Under it the naval air forces will be based on the fleet and move with it as an important element in performing the essential missions of the forces afloat. The Army air forces will be land based and employed as an element of the Army in carrying out its missions of defending the coasts, both in the homeland and in overseas possessions. Through this arrangement the fleet is assured absolute freedom of action with no responsibility for coast defense, while the dividing line thus established enables the air component of each service to proceed with its own planning, training, and procurement activities with little danger of duplicating those of its sister service.180
Before a congressional committee the following year, General MacArthur expressed the opinion that the question of coastal air defense had been “completely and absolutely settled.”181
In that same year the War Plans Division of the General Staff
undertook in collaboration with the OCAC an extended study which served as the basis of a letter from the Chief of Staff to the commanding generals of all armies, corps areas, and departments dated 3 January 1933 and entitled “Employment of Army Aviation in Coast Defense.”182 The function of the Army air arm therein stated was “to conduct the land-based air operations in defense of the United States and its overseas possessions.” Two distinct classes of aviation concerned with frontier defense were recognized: (1) corps and army observation units normally assigned to ground organizations, mobile forces, and harbor defenses, and (2) “GHQ Aviation, the principal and only component of which, in addition to army reserve aviation, is the Air Force which normally operates initially directly under the Commander of the Army Group.” The observation component of the air force, it was declared should include special equipment suited to long-range reconnaissance over land and water in order that approaches to critical areas might be covered “to the limit of the radius of action of the airplanes.” The role of Army aviation in defense against an enemy attack was further described in terms of the following operational phases: (1)reconnaissance and offensive operations between the outermost range of the air force and the line of contact with ground forces; (2) the support of other forces after the enemy came within the range of ground weapons; (3) operations “in connection with the use of all arms on our frontier.” During the first phase Army aircraft would attempt to locate, observe, and destroy the enemy vessels and forces. In the second it would lend support by observation undertaken for the assistance of ground forces and by further offensive operations. Should the enemy force the engagement into the last phase, Army aviation would be employed in accordance with general principles governing cooperation with land forces.
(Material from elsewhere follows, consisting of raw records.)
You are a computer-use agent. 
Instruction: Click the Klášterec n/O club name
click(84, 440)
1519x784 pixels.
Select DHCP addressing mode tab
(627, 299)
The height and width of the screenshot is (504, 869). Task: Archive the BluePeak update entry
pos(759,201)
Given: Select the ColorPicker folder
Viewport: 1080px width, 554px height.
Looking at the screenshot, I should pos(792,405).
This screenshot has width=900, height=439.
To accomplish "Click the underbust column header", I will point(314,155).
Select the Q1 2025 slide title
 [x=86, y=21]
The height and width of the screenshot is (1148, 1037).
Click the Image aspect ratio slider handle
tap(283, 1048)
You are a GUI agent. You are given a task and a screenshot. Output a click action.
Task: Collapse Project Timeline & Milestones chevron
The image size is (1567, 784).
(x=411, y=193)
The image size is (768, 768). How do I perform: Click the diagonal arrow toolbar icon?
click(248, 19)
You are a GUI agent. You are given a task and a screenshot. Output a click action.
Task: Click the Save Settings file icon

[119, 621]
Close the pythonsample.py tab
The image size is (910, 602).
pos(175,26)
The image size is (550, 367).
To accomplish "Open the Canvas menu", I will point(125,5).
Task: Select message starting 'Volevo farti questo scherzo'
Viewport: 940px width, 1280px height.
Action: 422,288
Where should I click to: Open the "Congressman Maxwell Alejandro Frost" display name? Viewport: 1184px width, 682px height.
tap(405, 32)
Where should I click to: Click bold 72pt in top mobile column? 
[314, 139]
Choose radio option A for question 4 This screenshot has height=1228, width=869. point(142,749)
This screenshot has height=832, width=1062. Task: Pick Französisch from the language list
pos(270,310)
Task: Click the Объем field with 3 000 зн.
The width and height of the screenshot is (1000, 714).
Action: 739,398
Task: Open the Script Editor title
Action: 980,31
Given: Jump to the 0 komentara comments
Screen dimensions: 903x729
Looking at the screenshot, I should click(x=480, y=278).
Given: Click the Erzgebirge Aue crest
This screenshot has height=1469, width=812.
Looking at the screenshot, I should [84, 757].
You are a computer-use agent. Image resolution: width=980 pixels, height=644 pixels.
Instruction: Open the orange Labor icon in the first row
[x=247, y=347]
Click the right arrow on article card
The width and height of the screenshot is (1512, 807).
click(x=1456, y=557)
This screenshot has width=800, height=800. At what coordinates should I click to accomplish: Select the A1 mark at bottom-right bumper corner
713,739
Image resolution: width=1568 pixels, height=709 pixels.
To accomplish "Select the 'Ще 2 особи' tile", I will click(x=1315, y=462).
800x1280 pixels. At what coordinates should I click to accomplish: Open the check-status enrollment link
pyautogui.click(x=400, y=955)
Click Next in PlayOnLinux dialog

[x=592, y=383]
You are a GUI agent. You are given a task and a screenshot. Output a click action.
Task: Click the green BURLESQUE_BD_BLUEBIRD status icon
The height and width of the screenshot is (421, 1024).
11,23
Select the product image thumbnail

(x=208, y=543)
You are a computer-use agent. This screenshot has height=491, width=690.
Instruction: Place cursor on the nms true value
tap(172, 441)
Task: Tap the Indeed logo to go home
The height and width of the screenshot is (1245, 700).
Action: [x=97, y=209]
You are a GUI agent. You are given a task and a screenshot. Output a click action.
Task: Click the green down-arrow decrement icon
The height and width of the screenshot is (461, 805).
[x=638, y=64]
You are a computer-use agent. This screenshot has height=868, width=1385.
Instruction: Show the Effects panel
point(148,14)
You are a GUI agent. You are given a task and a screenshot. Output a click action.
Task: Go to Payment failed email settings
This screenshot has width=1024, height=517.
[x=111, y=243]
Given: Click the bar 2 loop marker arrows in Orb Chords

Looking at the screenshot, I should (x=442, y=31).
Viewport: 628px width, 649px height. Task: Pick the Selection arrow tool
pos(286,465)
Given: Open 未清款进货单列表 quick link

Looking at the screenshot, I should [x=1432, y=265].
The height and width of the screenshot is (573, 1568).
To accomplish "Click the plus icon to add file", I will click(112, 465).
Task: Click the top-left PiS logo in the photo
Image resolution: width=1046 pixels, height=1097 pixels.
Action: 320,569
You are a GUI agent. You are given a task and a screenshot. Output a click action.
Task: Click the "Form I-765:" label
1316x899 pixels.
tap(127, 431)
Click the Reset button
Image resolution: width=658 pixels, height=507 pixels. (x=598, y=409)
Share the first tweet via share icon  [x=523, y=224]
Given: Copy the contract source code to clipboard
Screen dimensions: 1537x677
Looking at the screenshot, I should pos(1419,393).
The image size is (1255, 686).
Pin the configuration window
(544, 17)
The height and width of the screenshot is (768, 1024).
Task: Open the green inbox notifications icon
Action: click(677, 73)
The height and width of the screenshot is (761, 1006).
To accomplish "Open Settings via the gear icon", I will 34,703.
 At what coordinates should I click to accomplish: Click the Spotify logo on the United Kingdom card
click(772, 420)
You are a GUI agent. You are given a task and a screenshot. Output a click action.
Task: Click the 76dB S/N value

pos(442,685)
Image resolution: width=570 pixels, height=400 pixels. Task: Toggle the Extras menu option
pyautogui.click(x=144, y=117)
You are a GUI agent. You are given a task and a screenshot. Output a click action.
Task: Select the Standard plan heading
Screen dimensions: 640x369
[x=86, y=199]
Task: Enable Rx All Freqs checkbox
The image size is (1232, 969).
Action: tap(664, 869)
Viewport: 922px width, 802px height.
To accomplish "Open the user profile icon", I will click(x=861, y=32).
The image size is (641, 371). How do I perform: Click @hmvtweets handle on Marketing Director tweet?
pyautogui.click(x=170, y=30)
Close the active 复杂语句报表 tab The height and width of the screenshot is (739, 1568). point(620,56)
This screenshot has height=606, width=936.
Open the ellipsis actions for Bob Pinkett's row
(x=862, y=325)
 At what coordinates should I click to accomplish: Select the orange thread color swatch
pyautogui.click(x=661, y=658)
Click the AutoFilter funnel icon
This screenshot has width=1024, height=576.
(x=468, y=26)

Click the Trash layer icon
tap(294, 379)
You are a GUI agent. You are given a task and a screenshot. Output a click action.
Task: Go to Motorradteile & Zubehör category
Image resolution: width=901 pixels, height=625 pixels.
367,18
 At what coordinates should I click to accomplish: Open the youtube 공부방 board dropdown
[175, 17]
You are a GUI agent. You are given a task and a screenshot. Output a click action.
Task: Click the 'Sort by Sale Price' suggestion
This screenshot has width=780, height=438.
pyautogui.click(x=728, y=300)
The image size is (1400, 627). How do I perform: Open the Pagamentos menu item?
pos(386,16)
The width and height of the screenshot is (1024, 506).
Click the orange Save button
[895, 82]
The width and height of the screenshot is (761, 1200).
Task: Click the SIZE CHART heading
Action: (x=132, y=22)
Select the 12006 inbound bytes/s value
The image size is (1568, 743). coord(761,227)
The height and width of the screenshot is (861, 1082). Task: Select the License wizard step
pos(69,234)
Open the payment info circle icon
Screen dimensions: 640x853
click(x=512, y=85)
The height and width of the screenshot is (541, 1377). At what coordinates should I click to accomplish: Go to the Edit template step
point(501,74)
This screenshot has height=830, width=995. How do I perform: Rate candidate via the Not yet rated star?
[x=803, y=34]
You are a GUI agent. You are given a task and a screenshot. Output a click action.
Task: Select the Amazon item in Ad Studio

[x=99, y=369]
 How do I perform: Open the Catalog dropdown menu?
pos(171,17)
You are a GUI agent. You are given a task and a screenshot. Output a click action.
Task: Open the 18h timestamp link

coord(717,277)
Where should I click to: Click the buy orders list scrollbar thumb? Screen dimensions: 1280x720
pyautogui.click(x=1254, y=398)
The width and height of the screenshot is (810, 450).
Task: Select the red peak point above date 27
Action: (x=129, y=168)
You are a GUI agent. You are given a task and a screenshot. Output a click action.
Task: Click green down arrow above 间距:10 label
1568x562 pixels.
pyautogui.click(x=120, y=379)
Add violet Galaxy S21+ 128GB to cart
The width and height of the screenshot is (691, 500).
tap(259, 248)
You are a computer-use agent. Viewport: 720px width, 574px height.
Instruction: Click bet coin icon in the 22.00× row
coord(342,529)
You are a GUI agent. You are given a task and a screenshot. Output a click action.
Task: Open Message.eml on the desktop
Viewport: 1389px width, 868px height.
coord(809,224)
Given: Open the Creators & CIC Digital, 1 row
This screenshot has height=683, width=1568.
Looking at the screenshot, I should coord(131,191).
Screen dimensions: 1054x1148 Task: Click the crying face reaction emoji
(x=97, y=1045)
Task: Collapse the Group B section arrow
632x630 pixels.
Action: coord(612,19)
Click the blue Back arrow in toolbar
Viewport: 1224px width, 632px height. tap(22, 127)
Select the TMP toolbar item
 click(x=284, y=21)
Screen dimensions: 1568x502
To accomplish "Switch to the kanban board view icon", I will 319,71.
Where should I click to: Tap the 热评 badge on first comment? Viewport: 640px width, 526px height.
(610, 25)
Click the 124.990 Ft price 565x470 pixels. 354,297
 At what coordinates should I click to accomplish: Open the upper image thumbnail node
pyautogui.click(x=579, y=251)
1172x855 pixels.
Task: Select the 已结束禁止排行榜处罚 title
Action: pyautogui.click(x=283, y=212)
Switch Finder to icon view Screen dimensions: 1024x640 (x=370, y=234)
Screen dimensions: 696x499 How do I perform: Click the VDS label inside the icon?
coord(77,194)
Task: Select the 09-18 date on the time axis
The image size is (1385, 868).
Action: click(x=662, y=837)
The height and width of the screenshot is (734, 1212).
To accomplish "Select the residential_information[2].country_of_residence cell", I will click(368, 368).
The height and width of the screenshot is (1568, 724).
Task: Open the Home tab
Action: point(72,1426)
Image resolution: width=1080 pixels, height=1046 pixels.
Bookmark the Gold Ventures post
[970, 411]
With its mission thus broadly and authoritatively defined, the way was now open for the Air Corps to press forward with plans for development of the special equipment required. During the course of the aforementioned study, the Chief of the Air Corps, Maj. Gen. B. D. Foulois, had pointed out to WP growing danger of carrier-borne attack on our coasts, the necessity of keeping hostile aviation at least 250 miles at sea, and the importance of developing seaward reconnaissance units for operation under GHQ. It was his feeling that the Air Corps at that time lacked both the equipment and the organization for its newly approved missions.183 With this conclusion
WPD agreed, at least to the extent of informing the Chief of Staff on 14 November 1932 that the Air Corps “should develop a long range reconnaissance plane for use with the observation component of the GHQ Air Force and for overseas garrisons.”184
During the first half of 1933 the focus of attention in the Air Corps was on special command and staff exercises intended to test the value of a GHQ air force under simulated wartime conditions. With authorization from the War Department of 18 January 1933, A GHQ Air Force (Provisional) was organized and placed under the command of Brig. Gen. Oscar Westover, Assistant Chief of the Air Corps. Its mission was to concentrate a substantial part of the Army Air Corps on the West Coast in exercises to be conducted in the late spring for study of the problem of repelling an enemy overseas expedition. Despite rigid financial limitations which forced many compromises with what was considered desirable (r Corps had $19,500 that year for maneuvers), the exercises proved generally very successful. General Westover’s report concluded that “all Air Force units could be concentrated on either coast within two and one-half days, and possibly within two days should it be desirable to press the movement;” made constructive recommendations for the organization and command of a GHQ air force as a permanent part of the national defense; and stressed the need for “adequate and suitable equipment and matériel” for overwater reconnaissance. The report drew a distinction between the equipment required for reconnaissance and bombardment and in the former category evidently assumed that improved amphibians would carry the main burden of long-range reconnaissance. It recognized the possibility, however, that provision of “flotation equipment and special characteristics in bombardment aircraft” might “enable them to fulfill their own observation missions in operations over water.”185
More significant was the inclination to regard reconnaissance and bombardment as the most important functions of a GHQ air force. “The modern trend of thought,” wrote General Westover, “is that high speed and otherwise high performing bombardment aircraft, together with observation aviation of superior speed and range and communications characteristics, will suffice for the adequate air defense of this country.” The immediate occasion for this observation was a discussion of the disparity in performance between bombardment and pursuit planes which raised in General Westover’s mind a
serious question that the latter could be expected in the future to perform traditional functions in connection with bombardment missions. As he explained:–
During these exercises, observation aviation appeared woefully obsolete in performance, as did pursuit aviation in speed characteristics. Since new bombardment aircraft possessed above two hundred miles per hour, any intercepting or supporting aircraft must possess greater speed characteristics if they are to perform their missions. in the case of pursuit aviation, this increase of speed must be so great as to make it doubtful whether pursuit aircraft can be efficiently or safely operated either individually or in mass.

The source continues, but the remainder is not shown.